» JOB:
Please retype the lines below word for word, starting with the very first one and going on through the line that contains "pyautogui.click(x=142, y=1302)", including that line.
-- begin DATA TO PROCESS --
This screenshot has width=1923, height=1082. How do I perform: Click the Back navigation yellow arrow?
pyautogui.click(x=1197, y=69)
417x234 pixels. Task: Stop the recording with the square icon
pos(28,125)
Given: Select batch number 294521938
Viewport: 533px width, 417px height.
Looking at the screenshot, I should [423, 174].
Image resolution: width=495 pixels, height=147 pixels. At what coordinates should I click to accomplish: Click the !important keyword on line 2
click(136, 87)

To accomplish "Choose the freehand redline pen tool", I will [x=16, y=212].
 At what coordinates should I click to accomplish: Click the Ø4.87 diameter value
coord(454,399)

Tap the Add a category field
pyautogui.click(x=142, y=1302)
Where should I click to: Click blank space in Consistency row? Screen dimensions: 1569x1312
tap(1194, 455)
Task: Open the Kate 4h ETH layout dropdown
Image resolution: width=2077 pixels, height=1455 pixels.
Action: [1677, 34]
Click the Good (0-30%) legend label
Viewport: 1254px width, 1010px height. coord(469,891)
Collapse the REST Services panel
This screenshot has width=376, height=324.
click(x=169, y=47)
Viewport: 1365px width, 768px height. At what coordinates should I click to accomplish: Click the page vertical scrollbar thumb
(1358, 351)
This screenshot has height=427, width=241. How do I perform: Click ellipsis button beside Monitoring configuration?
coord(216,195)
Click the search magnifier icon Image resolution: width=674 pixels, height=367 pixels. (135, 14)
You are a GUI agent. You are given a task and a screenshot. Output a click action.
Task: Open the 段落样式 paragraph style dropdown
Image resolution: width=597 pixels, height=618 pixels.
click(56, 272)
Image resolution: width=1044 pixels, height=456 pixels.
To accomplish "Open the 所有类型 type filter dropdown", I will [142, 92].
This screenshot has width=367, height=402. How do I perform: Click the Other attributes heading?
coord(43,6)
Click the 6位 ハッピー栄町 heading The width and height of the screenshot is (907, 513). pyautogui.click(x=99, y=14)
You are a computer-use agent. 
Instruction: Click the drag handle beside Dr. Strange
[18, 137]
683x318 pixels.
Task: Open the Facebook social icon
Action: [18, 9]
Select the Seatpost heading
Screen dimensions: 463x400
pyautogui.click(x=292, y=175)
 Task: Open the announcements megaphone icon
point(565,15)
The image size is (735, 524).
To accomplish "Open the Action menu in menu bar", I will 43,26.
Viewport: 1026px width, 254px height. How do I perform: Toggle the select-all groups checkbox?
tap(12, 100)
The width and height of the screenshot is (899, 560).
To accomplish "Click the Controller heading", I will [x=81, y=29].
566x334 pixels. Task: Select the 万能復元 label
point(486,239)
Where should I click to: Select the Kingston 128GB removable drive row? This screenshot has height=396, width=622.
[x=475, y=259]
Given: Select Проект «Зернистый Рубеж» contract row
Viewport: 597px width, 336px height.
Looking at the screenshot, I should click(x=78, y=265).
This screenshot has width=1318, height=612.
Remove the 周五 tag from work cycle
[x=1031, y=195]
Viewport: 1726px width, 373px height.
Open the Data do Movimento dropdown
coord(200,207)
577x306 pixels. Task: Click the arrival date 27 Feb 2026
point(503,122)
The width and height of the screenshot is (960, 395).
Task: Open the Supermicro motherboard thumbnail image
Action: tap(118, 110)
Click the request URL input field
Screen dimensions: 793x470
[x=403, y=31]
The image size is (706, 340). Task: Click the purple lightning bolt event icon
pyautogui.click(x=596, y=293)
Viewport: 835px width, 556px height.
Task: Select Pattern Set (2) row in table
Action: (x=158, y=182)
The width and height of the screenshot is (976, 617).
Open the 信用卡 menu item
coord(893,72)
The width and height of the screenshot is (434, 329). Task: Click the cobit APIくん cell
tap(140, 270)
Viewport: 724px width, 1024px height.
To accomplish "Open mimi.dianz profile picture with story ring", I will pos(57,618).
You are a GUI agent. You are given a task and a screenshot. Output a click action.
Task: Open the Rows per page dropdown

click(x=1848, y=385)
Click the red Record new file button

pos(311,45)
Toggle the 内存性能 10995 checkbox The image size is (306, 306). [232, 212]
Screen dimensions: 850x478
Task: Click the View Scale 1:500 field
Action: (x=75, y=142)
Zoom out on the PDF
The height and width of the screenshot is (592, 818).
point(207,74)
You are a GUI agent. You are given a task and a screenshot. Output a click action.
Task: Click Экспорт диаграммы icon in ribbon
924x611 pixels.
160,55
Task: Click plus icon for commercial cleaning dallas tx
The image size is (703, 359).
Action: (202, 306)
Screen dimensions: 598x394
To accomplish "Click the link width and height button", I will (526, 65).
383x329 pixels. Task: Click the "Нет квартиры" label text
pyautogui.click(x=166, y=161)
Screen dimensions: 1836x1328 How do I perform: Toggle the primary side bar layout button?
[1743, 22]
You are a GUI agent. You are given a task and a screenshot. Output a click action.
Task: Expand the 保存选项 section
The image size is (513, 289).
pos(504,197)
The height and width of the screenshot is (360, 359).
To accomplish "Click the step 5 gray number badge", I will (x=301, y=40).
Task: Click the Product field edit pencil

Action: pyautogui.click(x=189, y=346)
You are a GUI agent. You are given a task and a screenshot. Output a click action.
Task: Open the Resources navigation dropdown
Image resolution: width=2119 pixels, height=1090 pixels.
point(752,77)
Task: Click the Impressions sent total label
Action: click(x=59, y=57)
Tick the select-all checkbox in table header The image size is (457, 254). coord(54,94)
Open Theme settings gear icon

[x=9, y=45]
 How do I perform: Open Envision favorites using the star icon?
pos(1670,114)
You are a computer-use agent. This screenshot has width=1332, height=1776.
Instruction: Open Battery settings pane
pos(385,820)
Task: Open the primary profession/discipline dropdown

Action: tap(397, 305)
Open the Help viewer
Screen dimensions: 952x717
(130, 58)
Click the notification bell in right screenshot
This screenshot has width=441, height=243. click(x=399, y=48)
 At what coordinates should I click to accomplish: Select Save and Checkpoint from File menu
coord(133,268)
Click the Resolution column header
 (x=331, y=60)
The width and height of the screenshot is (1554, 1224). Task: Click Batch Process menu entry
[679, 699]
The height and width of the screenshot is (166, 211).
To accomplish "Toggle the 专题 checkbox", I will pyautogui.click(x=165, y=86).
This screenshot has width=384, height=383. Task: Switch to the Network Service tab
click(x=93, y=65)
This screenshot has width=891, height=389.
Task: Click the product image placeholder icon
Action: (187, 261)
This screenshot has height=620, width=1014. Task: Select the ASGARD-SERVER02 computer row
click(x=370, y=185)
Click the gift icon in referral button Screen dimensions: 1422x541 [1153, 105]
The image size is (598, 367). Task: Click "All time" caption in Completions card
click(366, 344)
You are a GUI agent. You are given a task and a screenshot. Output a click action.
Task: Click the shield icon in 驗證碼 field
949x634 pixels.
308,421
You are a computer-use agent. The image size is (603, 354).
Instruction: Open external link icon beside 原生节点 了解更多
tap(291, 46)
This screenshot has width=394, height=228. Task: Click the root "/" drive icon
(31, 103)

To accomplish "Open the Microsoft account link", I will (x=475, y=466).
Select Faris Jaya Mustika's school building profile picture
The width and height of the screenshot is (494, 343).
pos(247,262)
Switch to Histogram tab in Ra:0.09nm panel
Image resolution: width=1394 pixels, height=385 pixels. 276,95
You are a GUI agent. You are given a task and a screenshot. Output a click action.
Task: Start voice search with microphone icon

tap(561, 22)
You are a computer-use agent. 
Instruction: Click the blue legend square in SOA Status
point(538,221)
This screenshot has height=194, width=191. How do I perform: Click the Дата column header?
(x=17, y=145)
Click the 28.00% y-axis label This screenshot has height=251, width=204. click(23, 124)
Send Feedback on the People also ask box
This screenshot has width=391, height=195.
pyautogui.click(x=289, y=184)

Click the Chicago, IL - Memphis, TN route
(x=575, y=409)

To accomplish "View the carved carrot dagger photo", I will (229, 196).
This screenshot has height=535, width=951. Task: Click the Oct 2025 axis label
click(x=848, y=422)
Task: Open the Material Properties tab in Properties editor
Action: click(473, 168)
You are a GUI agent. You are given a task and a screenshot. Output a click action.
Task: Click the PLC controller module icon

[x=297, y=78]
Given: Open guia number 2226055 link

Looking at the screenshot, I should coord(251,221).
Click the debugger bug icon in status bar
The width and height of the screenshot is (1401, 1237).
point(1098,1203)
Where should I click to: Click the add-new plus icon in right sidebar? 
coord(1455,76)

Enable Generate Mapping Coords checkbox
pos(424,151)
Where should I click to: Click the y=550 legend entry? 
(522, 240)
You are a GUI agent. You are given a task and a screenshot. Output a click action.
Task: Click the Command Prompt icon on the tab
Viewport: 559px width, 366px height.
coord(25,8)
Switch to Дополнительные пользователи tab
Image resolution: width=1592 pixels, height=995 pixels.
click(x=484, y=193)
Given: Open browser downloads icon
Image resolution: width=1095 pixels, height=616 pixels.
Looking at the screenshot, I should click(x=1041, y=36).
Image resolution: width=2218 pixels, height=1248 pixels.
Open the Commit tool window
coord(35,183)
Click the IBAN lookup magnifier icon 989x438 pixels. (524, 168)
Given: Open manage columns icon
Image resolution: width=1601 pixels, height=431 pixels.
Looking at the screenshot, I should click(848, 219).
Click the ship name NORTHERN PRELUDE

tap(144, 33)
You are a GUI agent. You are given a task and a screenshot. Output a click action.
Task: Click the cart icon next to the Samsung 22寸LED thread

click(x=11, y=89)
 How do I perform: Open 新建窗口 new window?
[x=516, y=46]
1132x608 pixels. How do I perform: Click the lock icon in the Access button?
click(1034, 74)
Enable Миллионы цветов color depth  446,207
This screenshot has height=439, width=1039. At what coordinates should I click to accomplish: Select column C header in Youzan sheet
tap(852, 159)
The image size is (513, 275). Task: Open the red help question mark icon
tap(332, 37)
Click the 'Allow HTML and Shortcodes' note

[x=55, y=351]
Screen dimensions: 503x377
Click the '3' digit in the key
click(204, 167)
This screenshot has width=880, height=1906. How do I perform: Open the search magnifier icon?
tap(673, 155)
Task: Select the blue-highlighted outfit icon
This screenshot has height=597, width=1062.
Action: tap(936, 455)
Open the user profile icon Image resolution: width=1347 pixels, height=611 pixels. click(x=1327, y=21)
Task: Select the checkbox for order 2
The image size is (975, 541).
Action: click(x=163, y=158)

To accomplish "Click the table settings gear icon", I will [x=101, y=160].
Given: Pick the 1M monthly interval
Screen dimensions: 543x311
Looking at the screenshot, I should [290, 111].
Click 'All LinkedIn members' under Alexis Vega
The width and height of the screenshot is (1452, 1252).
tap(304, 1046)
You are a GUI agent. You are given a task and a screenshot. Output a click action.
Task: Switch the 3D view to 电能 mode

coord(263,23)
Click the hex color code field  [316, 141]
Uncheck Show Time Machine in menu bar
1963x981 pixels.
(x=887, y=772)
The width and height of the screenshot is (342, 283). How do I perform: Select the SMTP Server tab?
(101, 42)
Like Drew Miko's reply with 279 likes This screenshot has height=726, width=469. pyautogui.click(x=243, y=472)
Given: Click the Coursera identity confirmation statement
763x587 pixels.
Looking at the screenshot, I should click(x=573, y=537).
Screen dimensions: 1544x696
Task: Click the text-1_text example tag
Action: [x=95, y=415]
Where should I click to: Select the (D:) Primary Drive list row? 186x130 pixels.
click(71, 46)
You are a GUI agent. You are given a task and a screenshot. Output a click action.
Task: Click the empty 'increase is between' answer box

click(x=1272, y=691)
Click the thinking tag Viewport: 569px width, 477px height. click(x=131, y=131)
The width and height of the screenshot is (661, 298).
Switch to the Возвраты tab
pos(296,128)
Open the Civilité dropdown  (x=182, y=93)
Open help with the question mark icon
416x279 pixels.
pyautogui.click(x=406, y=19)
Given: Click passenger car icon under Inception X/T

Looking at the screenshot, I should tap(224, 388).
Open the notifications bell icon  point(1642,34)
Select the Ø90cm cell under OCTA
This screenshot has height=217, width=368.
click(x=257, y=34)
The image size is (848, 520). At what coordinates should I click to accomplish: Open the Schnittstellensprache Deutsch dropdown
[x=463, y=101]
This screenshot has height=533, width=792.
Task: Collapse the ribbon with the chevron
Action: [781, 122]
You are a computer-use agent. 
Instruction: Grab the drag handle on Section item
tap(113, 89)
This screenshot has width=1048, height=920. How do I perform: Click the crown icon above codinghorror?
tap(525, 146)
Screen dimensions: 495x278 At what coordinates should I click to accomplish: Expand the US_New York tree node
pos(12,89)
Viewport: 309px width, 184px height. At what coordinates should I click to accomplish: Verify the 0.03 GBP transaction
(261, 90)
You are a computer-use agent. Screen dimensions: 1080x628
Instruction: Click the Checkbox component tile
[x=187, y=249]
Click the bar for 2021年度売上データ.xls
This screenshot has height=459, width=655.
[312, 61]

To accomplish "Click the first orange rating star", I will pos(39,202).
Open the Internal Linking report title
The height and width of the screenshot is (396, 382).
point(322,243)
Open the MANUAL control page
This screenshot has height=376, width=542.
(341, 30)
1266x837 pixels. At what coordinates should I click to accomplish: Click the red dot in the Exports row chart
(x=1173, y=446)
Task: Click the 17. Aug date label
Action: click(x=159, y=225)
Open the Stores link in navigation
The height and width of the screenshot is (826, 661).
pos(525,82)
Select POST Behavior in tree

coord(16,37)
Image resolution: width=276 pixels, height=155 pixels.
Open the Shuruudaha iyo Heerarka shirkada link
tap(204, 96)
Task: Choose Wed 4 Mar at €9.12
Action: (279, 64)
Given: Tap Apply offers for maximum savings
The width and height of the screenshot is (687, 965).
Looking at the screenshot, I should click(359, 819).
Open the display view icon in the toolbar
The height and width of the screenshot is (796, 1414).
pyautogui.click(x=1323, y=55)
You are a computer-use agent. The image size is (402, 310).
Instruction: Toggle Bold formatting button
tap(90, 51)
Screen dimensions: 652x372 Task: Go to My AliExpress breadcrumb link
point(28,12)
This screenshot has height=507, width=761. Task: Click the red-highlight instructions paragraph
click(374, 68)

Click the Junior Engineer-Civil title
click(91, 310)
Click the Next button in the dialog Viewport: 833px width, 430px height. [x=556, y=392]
-- end DATA TO PROCESS --
» COMPLETE RESPONSE:
This screenshot has width=1923, height=1082. How do I perform: Click the Back navigation yellow arrow?
pyautogui.click(x=1197, y=69)
417x234 pixels. Task: Stop the recording with the square icon
pos(28,125)
Given: Select batch number 294521938
Viewport: 533px width, 417px height.
Looking at the screenshot, I should [423, 174].
Image resolution: width=495 pixels, height=147 pixels. At what coordinates should I click to accomplish: Click the !important keyword on line 2
click(136, 87)

To accomplish "Choose the freehand redline pen tool", I will [x=16, y=212].
 At what coordinates should I click to accomplish: Click the Ø4.87 diameter value
coord(454,399)

Tap the Add a category field
pyautogui.click(x=142, y=1302)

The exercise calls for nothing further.